3.Crosstalk between CYP2E1 and PPARα substrates and agonists modulate adipose browning and obesity.
Youbo ZHANG ; Tingting YAN ; Tianxia WANG ; Xiaoyan LIU ; Keisuke HAMADA ; Dongxue SUN ; Yizheng SUN ; Yanfang YANG ; Jing WANG ; Shogo TAKAHASHI ; Qiong WANG ; Kristopher W KRAUSZ ; Changtao JIANG ; Cen XIE ; Xiuwei YANG ; Frank J GONZALEZ
Acta Pharmaceutica Sinica B 2022;12(5):2224-2238
Although the functions of metabolic enzymes and nuclear receptors in controlling physiological homeostasis have been established, their crosstalk in modulating metabolic disease has not been explored.
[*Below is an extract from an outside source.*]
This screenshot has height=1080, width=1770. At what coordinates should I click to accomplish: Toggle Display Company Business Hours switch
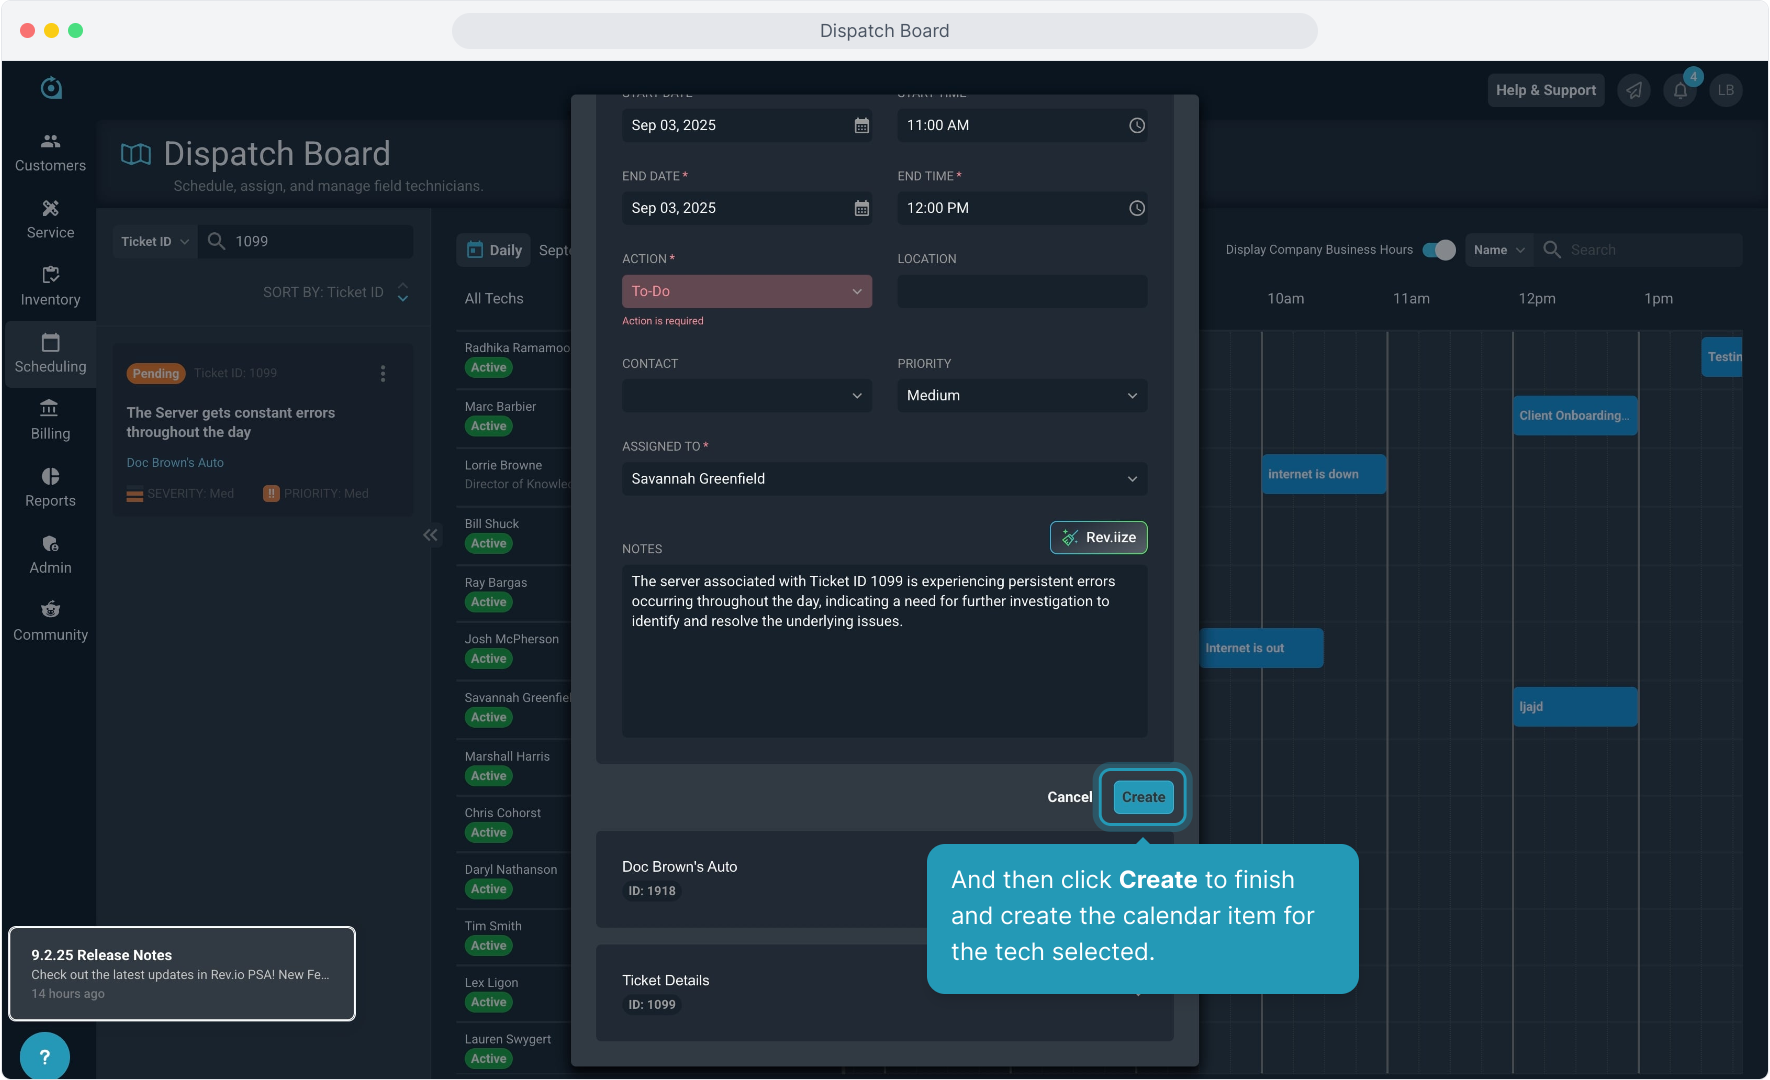tap(1439, 250)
Genetic ablation of the xenobiotic-metabolizing cytochrome P450 enzyme CYP2E1 in mice markedly induced adipose browning and increased energy expenditure to improve obesity. CYP2E1 deficiency activated the expression of hepatic peroxisome proliferator-activated receptor alpha (PPARα) target genes, including fibroblast growth factor (FGF) 21, that upon release from the liver, enhanced adipose browning and energy expenditure to decrease obesity. Nineteen metabolites were increased in Cyp2e1-null mice as revealed by global untargeted metabolomics, among which four compounds, lysophosphatidylcholine and three polyunsaturated fatty acids were found to be directly metabolized by CYP2E1 and to serve as PPARα agonists, thus explaining how CYP2E1 deficiency causes hepatic PPARα activation through increasing cellular levels of endogenous PPARα agonists. Translationally, a CYP2E1 inhibitor was found to activate the PPARα-FGF21-beige adipose axis and decrease obesity in wild-type mice, but not in liver-specific Ppara-null mice. The present results establish a metabolic crosstalk between PPARα and CYP2E1 that supports the potential for a novel anti-obesity strategy of activating adipose tissue browning by targeting the CYP2E1 to modulate endogenous metabolites beyond its canonical role in xenobiotic-metabolism.